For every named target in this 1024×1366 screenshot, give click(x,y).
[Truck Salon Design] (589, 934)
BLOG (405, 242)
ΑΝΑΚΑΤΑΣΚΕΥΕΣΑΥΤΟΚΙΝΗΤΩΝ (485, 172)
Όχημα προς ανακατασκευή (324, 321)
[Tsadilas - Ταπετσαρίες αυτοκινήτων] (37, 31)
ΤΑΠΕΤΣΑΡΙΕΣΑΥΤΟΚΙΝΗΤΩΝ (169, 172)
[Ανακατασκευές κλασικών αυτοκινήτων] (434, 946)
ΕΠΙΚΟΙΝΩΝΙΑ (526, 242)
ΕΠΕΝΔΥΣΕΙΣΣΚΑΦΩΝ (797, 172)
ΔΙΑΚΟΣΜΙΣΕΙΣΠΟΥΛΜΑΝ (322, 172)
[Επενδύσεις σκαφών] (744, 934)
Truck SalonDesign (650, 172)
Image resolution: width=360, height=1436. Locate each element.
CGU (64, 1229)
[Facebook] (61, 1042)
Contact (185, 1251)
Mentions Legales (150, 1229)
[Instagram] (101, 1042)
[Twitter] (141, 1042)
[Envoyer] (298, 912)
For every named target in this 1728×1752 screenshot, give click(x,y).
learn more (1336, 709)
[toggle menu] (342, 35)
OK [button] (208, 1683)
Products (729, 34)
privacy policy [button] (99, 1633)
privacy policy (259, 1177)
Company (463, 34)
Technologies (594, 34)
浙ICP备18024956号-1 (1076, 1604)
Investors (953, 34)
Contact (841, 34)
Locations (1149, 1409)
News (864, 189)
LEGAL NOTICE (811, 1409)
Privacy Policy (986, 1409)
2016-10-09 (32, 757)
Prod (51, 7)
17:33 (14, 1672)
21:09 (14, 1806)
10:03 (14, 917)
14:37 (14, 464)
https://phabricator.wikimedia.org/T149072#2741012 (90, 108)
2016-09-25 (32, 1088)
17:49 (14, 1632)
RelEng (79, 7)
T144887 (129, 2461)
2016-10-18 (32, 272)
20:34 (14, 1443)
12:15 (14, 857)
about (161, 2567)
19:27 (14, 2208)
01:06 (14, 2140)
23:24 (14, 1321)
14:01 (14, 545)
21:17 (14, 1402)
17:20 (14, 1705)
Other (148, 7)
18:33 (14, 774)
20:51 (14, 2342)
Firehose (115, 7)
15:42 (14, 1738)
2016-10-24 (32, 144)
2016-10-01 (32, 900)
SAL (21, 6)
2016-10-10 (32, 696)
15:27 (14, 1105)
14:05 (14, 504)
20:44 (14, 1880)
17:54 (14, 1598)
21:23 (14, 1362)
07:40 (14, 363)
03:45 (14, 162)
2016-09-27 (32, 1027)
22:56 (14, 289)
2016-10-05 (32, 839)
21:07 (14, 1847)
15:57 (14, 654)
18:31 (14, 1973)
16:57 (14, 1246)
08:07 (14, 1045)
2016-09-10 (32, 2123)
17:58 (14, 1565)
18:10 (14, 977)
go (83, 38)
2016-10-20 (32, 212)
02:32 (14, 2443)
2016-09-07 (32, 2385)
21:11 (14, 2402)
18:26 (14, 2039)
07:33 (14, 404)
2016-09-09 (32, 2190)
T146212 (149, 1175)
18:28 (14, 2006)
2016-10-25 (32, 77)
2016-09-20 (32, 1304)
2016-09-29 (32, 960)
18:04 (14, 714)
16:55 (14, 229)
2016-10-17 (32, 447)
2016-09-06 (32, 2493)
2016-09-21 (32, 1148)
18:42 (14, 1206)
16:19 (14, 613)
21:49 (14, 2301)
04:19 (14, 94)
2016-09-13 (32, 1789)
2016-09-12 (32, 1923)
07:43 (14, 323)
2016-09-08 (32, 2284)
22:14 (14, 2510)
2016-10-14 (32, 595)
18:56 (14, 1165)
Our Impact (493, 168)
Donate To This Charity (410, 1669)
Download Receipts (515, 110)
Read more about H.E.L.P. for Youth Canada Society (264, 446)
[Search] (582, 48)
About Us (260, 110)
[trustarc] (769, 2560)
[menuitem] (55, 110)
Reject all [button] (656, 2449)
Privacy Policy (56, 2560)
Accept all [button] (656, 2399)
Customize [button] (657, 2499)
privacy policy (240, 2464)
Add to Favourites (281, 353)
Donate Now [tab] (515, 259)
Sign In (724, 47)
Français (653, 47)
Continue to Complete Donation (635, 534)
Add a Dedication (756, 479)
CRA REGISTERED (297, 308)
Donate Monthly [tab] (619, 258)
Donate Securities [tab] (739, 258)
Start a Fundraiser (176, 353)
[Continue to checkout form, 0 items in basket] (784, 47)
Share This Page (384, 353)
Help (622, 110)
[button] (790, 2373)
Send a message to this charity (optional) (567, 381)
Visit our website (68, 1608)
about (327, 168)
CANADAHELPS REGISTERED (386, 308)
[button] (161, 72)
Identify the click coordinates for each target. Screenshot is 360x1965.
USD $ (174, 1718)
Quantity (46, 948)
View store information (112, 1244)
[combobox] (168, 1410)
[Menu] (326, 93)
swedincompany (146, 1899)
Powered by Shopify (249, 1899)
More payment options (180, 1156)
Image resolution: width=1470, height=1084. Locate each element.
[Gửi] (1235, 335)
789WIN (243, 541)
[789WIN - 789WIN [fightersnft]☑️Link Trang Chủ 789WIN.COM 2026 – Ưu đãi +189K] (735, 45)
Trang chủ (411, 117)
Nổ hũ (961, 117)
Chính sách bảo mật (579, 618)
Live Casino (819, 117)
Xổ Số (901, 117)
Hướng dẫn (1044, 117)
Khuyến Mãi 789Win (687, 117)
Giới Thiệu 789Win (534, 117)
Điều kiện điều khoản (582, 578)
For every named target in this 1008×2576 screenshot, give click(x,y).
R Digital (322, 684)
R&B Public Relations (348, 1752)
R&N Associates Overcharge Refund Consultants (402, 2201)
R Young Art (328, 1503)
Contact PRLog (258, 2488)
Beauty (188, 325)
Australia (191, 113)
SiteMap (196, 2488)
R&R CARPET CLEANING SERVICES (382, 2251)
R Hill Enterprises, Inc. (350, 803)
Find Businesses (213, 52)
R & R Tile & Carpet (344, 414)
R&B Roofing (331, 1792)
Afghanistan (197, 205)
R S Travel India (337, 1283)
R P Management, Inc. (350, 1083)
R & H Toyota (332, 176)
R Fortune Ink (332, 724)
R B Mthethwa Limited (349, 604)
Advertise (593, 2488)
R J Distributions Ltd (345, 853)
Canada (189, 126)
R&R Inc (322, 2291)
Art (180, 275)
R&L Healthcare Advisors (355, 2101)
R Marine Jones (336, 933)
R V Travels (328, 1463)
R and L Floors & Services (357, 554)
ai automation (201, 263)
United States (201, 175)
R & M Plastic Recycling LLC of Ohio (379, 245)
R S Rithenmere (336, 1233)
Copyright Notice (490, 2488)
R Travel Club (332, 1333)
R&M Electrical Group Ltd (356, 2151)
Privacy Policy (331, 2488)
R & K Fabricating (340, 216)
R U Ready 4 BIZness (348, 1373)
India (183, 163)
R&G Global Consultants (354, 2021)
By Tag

**Assignment:** Output should match, line for line, the stretch of the material above from the line holding "Read more about" through the line holding "Start a Fundraiser (176, 353)".

**Solved exercise:**
Read more about H.E.L.P. for Youth Canada Society (264, 446)
[Search] (582, 48)
About Us (260, 110)
[trustarc] (769, 2560)
[menuitem] (55, 110)
Reject all [button] (656, 2449)
Privacy Policy (56, 2560)
Accept all [button] (656, 2399)
Customize [button] (657, 2499)
privacy policy (240, 2464)
Add to Favourites (281, 353)
Donate Now [tab] (515, 259)
Sign In (724, 47)
Français (653, 47)
Continue to Complete Donation (635, 534)
Add a Dedication (756, 479)
CRA REGISTERED (297, 308)
Donate Monthly [tab] (619, 258)
Donate Securities [tab] (739, 258)
Start a Fundraiser (176, 353)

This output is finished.